- Selected extract
* * * * * * * * *
There is a fixed supply of bitcoin. There will only ever be 21 million bitcoin in existence. This makes bitcoin far more scarce than gold.
Bitcoin is digitized — a digital gold.
Digitization makes bitcoin more easily accessible, portable, and divisible. Gold is physical, heavy, and harder to divide, making the market for bitcoin arguably more liquid.
Bitcoin also works extremely well as a store of value. The above qualities, combined with the fact that the holder of the digital keys to a bitcoin wallet is the only one who can access it, makes bitcoin an efficient upgrade of gold.
As previously mentioned, there is a fixed supply of bitcoin.
Bitcoin exchanges, both centralized and decentralized, bitcoin ATMs, and peer to peer exchange allow for the purchasing of and transfer of bitcoin. Miners are also rewarded for their effort to uphold the network. Plus, there are a growing number of retail-focused ways to acquire bitcoin.
The supply of bitcoin is becoming more and more limited over time. The principals of supply and demand should drive bitcoin’s price and market cap higher.
A decrease in supply is also built into the bitcoin protocol.
2020 witnessed bitcoin’s most recent halving.
A bitcoin halving is when the reward for mining bitcoin transactions is cut in half, thus further decreasing the available supply of bitcoin in circulation.
Greater education in the bitcoin and cryptocurrency space is occurring. Jumps in price tend to attract more attention. In a way, this helps.
Price increases are an opportunity to educate people paying attention for the first time. A growing market cap also means that there is more incentive in the space to establish companies, non-profits, and academic efforts to further education.
More education around bitcoin leads to greater understanding of money, economic theory, and monetary policy.
The increase in understanding of both bitcoin and the global economic system necessitates conversations around the above mentioned topics such as US dollar debasement.
Greater retail adoption makes bitcoin more accessible.
In the early days of bitcoin, there was one centralized exchange by which you could purchase bitcoin — Mt. Gox.
We all know what happened with Mt. Gox and can guess the implications of having such a centralized point of failure in what ought to be a decentralized system. Since then, more exchanges have popped up.
More regulation and compliance is occurring around these exchanges, legitimizing them.
Along with exchanges have come other forms of retail adoption. Square, PayPal, bitcoin and cryptocurrency merchant reward programs are all examples of ways in retail adoption is growing.
Institutional adoption opens the flood gates.
Just prior to the major institutional moves made by the likes of MicroStrategy, Square, Guggenheim, and MassMutual, we saw major financial names like Paul Tudor Jones and Stanley Druckenmiller essentially giving their blessing to bitcoin as a hedge against inflation.
The question becomes not who will be the next institution to bet on bitcoin, but when?
* * * * * * * * *
- Material provided

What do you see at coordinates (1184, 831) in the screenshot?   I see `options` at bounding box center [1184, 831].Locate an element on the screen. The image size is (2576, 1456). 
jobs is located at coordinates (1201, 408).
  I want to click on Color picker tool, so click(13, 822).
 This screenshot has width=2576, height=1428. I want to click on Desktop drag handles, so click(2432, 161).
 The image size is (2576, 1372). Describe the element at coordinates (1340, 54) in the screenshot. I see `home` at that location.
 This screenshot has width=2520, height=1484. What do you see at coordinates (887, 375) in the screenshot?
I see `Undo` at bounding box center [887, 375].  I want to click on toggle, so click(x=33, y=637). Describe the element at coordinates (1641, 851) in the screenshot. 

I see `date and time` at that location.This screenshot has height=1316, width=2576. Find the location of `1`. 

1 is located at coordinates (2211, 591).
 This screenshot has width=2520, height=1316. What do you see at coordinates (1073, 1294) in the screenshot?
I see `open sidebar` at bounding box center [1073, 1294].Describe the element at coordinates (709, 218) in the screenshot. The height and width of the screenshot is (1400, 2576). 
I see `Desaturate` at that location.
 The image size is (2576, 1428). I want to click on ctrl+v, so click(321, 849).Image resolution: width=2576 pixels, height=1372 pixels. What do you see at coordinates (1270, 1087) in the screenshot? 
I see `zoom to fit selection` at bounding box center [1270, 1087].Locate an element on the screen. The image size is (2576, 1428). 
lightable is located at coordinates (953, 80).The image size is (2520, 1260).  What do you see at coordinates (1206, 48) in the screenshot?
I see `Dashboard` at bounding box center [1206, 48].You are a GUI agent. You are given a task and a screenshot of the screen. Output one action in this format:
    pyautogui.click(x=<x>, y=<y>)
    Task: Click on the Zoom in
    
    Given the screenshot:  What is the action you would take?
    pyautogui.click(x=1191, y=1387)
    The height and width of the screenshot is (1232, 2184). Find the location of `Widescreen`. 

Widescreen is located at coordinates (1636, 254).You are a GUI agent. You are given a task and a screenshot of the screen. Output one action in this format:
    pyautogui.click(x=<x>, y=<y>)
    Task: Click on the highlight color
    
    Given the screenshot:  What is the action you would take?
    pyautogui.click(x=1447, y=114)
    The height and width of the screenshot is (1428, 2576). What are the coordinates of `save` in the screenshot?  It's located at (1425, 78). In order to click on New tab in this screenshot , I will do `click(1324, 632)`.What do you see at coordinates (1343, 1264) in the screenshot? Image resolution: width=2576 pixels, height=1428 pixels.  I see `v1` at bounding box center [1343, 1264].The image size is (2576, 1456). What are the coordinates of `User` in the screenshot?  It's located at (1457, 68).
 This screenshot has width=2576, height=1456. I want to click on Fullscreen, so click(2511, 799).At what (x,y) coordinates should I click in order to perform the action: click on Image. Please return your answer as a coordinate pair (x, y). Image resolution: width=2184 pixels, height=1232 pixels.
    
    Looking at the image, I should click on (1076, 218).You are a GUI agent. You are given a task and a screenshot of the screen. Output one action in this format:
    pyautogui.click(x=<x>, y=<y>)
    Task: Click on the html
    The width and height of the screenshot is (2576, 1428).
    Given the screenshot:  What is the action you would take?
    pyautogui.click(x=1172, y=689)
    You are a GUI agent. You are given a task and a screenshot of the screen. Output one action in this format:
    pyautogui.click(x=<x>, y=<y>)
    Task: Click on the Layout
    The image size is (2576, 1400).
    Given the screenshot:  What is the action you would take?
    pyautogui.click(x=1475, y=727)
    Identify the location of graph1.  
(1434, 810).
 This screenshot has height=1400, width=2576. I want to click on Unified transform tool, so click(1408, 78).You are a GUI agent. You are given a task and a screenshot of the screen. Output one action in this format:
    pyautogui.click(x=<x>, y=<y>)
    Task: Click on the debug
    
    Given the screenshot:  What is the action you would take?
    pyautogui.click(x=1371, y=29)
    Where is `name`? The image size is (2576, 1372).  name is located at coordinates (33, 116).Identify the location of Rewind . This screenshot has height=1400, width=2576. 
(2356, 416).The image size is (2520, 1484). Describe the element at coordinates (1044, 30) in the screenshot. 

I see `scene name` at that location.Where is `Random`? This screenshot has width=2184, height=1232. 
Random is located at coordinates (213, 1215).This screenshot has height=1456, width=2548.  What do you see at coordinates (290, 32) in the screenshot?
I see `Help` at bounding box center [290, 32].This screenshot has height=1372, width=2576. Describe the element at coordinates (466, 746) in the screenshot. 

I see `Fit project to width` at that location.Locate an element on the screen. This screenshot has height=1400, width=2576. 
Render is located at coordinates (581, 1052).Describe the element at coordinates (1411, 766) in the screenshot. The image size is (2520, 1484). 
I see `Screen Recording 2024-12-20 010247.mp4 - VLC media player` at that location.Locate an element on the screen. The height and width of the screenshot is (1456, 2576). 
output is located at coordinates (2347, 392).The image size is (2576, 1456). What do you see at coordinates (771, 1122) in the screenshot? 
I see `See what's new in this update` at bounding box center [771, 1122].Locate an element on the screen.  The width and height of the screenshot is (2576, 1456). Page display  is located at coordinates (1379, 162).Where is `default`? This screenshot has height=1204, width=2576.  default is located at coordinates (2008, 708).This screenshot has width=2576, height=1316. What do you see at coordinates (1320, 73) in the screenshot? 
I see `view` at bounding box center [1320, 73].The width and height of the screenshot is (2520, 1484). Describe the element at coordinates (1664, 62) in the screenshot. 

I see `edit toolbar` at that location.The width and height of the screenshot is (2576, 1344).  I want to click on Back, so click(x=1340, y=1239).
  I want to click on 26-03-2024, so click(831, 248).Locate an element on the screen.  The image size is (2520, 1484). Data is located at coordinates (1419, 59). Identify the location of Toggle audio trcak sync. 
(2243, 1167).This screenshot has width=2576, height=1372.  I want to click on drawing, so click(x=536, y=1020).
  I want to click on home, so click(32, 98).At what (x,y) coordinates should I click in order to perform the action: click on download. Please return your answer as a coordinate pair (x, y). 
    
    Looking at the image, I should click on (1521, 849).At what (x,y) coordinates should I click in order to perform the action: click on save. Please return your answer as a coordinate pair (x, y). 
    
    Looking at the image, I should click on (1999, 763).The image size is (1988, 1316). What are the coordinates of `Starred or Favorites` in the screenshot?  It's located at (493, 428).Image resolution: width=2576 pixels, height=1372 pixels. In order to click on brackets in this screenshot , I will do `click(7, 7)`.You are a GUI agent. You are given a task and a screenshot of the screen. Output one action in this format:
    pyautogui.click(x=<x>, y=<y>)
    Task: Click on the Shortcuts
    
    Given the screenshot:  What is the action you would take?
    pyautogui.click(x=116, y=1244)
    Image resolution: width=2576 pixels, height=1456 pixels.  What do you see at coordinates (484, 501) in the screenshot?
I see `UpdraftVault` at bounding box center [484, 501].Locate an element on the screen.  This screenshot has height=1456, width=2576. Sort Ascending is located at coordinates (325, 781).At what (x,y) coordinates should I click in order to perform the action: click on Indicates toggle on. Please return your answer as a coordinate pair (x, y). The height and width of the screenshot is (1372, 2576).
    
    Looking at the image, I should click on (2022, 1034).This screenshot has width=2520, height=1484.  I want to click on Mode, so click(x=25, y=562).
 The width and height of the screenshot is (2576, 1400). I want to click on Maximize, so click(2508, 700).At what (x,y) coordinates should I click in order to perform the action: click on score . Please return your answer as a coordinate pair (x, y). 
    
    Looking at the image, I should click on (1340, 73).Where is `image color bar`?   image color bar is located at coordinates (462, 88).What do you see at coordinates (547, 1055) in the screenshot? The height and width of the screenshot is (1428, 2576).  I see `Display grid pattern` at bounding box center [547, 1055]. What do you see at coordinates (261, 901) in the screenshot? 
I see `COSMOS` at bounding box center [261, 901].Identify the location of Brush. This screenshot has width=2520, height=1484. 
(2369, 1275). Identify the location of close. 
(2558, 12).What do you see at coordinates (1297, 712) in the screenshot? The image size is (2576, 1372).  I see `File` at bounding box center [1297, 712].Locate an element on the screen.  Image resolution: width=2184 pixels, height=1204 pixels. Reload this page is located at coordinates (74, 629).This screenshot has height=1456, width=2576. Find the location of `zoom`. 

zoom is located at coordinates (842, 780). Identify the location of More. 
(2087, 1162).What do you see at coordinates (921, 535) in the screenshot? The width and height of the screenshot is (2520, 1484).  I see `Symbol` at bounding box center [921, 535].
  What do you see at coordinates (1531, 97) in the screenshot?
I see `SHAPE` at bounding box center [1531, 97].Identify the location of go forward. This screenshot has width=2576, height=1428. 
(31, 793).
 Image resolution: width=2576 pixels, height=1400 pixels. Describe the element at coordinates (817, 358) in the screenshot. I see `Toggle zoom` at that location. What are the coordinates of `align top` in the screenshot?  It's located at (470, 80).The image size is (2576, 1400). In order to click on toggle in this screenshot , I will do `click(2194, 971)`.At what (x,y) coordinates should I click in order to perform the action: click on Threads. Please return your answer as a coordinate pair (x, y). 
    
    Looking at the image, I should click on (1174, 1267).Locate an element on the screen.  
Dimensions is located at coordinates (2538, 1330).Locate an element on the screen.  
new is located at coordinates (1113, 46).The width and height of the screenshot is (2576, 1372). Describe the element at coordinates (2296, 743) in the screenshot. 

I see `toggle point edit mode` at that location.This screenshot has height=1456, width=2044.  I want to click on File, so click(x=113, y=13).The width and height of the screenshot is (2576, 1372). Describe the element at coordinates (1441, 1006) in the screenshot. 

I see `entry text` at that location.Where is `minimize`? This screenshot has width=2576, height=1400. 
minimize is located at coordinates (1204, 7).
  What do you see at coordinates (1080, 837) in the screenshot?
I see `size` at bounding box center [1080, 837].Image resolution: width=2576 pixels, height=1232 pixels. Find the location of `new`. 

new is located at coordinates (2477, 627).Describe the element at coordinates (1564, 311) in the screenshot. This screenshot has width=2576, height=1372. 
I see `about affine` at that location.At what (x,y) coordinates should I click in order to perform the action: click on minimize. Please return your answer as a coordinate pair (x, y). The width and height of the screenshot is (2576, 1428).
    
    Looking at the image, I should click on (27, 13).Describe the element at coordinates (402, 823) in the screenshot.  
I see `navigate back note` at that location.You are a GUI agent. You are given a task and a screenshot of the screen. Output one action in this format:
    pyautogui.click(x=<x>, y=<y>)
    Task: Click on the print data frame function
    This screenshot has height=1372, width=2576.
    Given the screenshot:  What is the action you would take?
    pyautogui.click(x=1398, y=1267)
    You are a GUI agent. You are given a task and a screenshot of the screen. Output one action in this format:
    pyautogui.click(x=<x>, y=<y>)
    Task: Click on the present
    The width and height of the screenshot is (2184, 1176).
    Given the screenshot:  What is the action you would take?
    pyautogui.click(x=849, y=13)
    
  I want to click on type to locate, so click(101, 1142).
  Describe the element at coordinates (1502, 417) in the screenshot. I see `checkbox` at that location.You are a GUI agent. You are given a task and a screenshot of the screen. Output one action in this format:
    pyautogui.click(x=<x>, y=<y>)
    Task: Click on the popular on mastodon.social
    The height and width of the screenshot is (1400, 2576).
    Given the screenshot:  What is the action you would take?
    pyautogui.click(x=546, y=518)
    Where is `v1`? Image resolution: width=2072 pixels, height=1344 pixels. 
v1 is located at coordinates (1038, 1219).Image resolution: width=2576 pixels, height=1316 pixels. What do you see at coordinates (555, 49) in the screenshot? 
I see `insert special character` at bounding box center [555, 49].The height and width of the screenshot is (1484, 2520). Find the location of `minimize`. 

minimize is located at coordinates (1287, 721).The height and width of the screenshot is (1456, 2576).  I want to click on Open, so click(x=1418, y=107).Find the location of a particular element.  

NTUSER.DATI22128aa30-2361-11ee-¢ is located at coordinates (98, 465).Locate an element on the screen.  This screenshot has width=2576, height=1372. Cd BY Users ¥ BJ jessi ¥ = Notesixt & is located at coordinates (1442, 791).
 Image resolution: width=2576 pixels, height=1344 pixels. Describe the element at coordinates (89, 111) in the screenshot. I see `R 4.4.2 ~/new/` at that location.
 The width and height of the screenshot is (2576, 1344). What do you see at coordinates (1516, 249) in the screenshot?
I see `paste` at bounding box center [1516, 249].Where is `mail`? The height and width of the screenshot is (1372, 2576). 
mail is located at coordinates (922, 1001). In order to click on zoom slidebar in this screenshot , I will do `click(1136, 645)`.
* * * * * * * * *
- Exercise tasks
**a)** Copy the bitcoin passage word for word, between "The supply of" and "most recent halving.", inclusive.
**b)** Does each statement below agree with the bitcoin passage? Answer yes or no for each, quoting the words of the passage that decide it.
(i) The total number of bitcoin in existence will never go beyond 21 million.
(ii) Bitcoin's most recent halving took place in 2021.
(iii) In bitcoin's early days, it could be bought on several centralized exchanges.

- Solutions per task
**a)**
The supply of bitcoin is becoming more and more limited over time. The principals of supply and demand should drive bitcoin’s price and market cap higher.
A decrease in supply is also built into the bitcoin protocol.
2020 witnessed bitcoin’s most recent halving.

**b)**
(i) Yes: "There will only ever be 21 million bitcoin in existence."
(ii) No: "2020 witnessed bitcoin’s most recent halving."
(iii) No: "In the early days of bitcoin, there was one centralized exchange by which you could purchase bitcoin — Mt. Gox."